Well, these are two different issues. Spot and futures price *should* converge as the contract comes due. I would say with a product that can be stored and *still* has a futures contract (gold) I can definitely see the futures price (as an indicator of speculator activity) driving the spot price. However, with oil, 90%+ of that oil is used as fast as it comes out of the ground (correct?), so in a way it is perishable (demand/need is too great) and the speculator activity would be massively dampened by the real spot activity. I mean, you can't just *sit* on oil, your economy runs on it. The closeness of the two prices could be a result of many things, and in any case is "normal" as the contract comes due (minus delivery costs). One thing that could explain these two prices "pre-converging" so to speak is simple supply/demand. Oil *can* be stored but there is a finite supply (say for the month of August) and we generally want to use most of that oil in August... so people who need oil in August will buy the future at today's price (with or without fear of a bubble) and since it *can* be stored... there is no downward pressure on the price. If oil were extremely perishable... I would imagine the spot price would stay lower than the month-out future. I mean, it won't *go bad* but the trucks must roll. Oil is strange.
Futures contracts are "marked to market" daily. You pay (or receive) the difference between your August sweet oil contract and today's sweet oil spot price. In august, you have the option to settle the contract by taking physical ownership (or enforcing the sale) of the oil. So (minus delivery/holding costs) the prices almost always converge.

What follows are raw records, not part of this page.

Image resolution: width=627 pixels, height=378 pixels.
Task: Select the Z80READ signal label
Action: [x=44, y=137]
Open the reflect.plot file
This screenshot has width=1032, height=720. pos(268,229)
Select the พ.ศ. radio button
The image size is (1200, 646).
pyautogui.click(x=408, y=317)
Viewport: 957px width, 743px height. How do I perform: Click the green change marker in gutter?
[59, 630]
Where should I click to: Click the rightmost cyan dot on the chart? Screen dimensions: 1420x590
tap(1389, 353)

Traditionally, hedgers want the price to stay the same, and speculators want it to change. Hedgers want to be able to predict the price in the future for forecasting... and what better way than to "pre-pay" for your hog bellies without taking the cashflow hit or "pre-sell" before your wheat is ready? A price lock-in is essentially what a futures contract is to the hedger. The speculator is purely a gambler. The hedger doesn't really *care* (not necessarily) if they lose money on the contract because the spot price went *down*, they are busily making muffins with their wheat, or driving their trucks, or whatever.

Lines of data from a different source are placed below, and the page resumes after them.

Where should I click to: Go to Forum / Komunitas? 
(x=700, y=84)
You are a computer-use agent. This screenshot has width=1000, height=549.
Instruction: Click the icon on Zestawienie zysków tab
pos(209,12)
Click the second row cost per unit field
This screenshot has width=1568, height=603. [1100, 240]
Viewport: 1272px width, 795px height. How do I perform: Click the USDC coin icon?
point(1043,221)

Now, if there *is* a bubble, the speculators could be simply dominating the market. Basically the trading volume could be swinging over to more and more speculator-speculator action. To me and my limited knowledge, this might be a bubble indicator. Also, if the hedger has "given in to temptation" and has decided to not simply hedge but play speculator as well... either by overbuying contracts or holding/hoarding the physical asset... then that might be bubble behavior too. All this should be measurable.
If people in the futures market who regularly deal in the physical asset (and are therefore able to) start holding/hoarding, then this would (to me) be an inversion of the traditional role a futures market plays in the economy.
If people aren't holding/hoarding, or if the supply isn't being artificially lowered (tampered with), I don't see how there can be a bubble in oil. Because if people are, in fact, paying the "bubble" spot price, *and* then actually consuming the good, well, then that's just good old supply & demand. If you are willing to pay $8USD/gallon (as they are in europe) and then burn that gas... well, you are setting/proving the demand price. If supply is being tampered with (lowered), then that would drive prices up in a bubble-like way. I'm not sure I'd call that a bubble though.
I mean people only drive up bubble prices because they think they are going to hold the goods (tulips, houses, stocks) for a little while and turn around and sell it for more. Is this happening in any significant quantity in the oil market? My impression was, it is not.
But George Sorous says it *is* a bubble
George Soros: rocketing oil price is a bubble - Telegraph
"Speculation... is increasingly affecting the price," he said. "The price has this parabolic shape which is characteristic of bubbles," he said. 'We face the most serious recession of our lifetime' The comments are significant, not only because Mr Soros is the world's most prominent hedge fund investor but also because many experts have claimed speculation is only a minor factor affecting crude prices.
I mean, that's it, right? Prices are going up like nuts, but if the futures market is functioning normally, then, no. No bubble.
So... are they functioning normally? Has the trading volume patterns shifted? Have traditional roles changed? Because if all Soros has is his parabola (well, HALF a parabola) then maybe he's wrong, or lying.
In other words, if people are paying these bubble prices and using the oil to drive their economies... then when the bubble pops it will be a GOOD thing. The only people who will suffer are the speculators. We *need* and are *using* all this oil.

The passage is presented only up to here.